Rows of pointing data
----

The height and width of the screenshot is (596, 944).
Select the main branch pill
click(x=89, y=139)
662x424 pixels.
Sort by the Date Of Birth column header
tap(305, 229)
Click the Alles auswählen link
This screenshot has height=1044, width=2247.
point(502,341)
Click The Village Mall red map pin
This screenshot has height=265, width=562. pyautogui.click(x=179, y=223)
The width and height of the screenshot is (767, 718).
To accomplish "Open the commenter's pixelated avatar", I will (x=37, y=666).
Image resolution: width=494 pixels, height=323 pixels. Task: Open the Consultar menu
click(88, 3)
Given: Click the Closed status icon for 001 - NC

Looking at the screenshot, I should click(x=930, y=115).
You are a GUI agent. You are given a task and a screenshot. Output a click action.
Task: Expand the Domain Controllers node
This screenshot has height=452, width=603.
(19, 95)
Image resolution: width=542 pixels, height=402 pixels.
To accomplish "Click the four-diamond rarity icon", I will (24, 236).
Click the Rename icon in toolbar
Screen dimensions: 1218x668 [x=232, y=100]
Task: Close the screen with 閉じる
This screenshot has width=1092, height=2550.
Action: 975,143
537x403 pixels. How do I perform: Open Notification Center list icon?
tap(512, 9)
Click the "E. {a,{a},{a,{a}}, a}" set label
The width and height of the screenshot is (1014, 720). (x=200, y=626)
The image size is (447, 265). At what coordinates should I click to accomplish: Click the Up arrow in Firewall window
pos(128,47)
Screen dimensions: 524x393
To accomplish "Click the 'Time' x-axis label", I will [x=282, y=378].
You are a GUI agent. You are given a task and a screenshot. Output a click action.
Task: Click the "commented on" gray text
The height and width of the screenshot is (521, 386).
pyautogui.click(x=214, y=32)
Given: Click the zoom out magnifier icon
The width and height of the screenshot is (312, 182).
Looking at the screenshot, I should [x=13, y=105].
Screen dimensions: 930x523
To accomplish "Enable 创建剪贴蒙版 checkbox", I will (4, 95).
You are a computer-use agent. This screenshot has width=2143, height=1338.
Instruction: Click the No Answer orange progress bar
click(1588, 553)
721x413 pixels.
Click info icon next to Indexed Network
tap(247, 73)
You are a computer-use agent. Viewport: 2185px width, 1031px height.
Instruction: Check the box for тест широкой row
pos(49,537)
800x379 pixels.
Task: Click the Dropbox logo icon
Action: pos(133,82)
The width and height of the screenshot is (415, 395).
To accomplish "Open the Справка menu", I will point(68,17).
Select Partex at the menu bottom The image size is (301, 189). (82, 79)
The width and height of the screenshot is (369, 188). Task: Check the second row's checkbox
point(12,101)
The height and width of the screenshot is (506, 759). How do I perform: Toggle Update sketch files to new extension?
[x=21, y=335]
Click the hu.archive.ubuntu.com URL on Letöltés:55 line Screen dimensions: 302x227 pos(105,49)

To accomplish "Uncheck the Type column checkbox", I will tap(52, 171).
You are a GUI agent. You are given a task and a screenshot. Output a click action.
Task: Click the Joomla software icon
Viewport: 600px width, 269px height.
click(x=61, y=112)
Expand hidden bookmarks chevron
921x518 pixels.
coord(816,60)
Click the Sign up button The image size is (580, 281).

----

Please return all of the lines above word for word, without changing anything.

Exercise output:
The height and width of the screenshot is (596, 944).
Select the main branch pill
click(x=89, y=139)
662x424 pixels.
Sort by the Date Of Birth column header
tap(305, 229)
Click the Alles auswählen link
This screenshot has height=1044, width=2247.
point(502,341)
Click The Village Mall red map pin
This screenshot has height=265, width=562. pyautogui.click(x=179, y=223)
The width and height of the screenshot is (767, 718).
To accomplish "Open the commenter's pixelated avatar", I will (x=37, y=666).
Image resolution: width=494 pixels, height=323 pixels. Task: Open the Consultar menu
click(88, 3)
Given: Click the Closed status icon for 001 - NC

Looking at the screenshot, I should click(x=930, y=115).
You are a GUI agent. You are given a task and a screenshot. Output a click action.
Task: Expand the Domain Controllers node
This screenshot has height=452, width=603.
(19, 95)
Image resolution: width=542 pixels, height=402 pixels.
To accomplish "Click the four-diamond rarity icon", I will (24, 236).
Click the Rename icon in toolbar
Screen dimensions: 1218x668 [x=232, y=100]
Task: Close the screen with 閉じる
This screenshot has width=1092, height=2550.
Action: 975,143
537x403 pixels. How do I perform: Open Notification Center list icon?
tap(512, 9)
Click the "E. {a,{a},{a,{a}}, a}" set label
The width and height of the screenshot is (1014, 720). (x=200, y=626)
The image size is (447, 265). At what coordinates should I click to accomplish: Click the Up arrow in Firewall window
pos(128,47)
Screen dimensions: 524x393
To accomplish "Click the 'Time' x-axis label", I will [x=282, y=378].
You are a GUI agent. You are given a task and a screenshot. Output a click action.
Task: Click the "commented on" gray text
The height and width of the screenshot is (521, 386).
pyautogui.click(x=214, y=32)
Given: Click the zoom out magnifier icon
The width and height of the screenshot is (312, 182).
Looking at the screenshot, I should [x=13, y=105].
Screen dimensions: 930x523
To accomplish "Enable 创建剪贴蒙版 checkbox", I will (4, 95).
You are a computer-use agent. This screenshot has width=2143, height=1338.
Instruction: Click the No Answer orange progress bar
click(1588, 553)
721x413 pixels.
Click info icon next to Indexed Network
tap(247, 73)
You are a computer-use agent. Viewport: 2185px width, 1031px height.
Instruction: Check the box for тест широкой row
pos(49,537)
800x379 pixels.
Task: Click the Dropbox logo icon
Action: pos(133,82)
The width and height of the screenshot is (415, 395).
To accomplish "Open the Справка menu", I will point(68,17).
Select Partex at the menu bottom The image size is (301, 189). (82, 79)
The width and height of the screenshot is (369, 188). Task: Check the second row's checkbox
point(12,101)
The height and width of the screenshot is (506, 759). How do I perform: Toggle Update sketch files to new extension?
[x=21, y=335]
Click the hu.archive.ubuntu.com URL on Letöltés:55 line Screen dimensions: 302x227 pos(105,49)

To accomplish "Uncheck the Type column checkbox", I will tap(52, 171).
You are a GUI agent. You are given a task and a screenshot. Output a click action.
Task: Click the Joomla software icon
Viewport: 600px width, 269px height.
click(x=61, y=112)
Expand hidden bookmarks chevron
921x518 pixels.
coord(816,60)
Click the Sign up button The image size is (580, 281).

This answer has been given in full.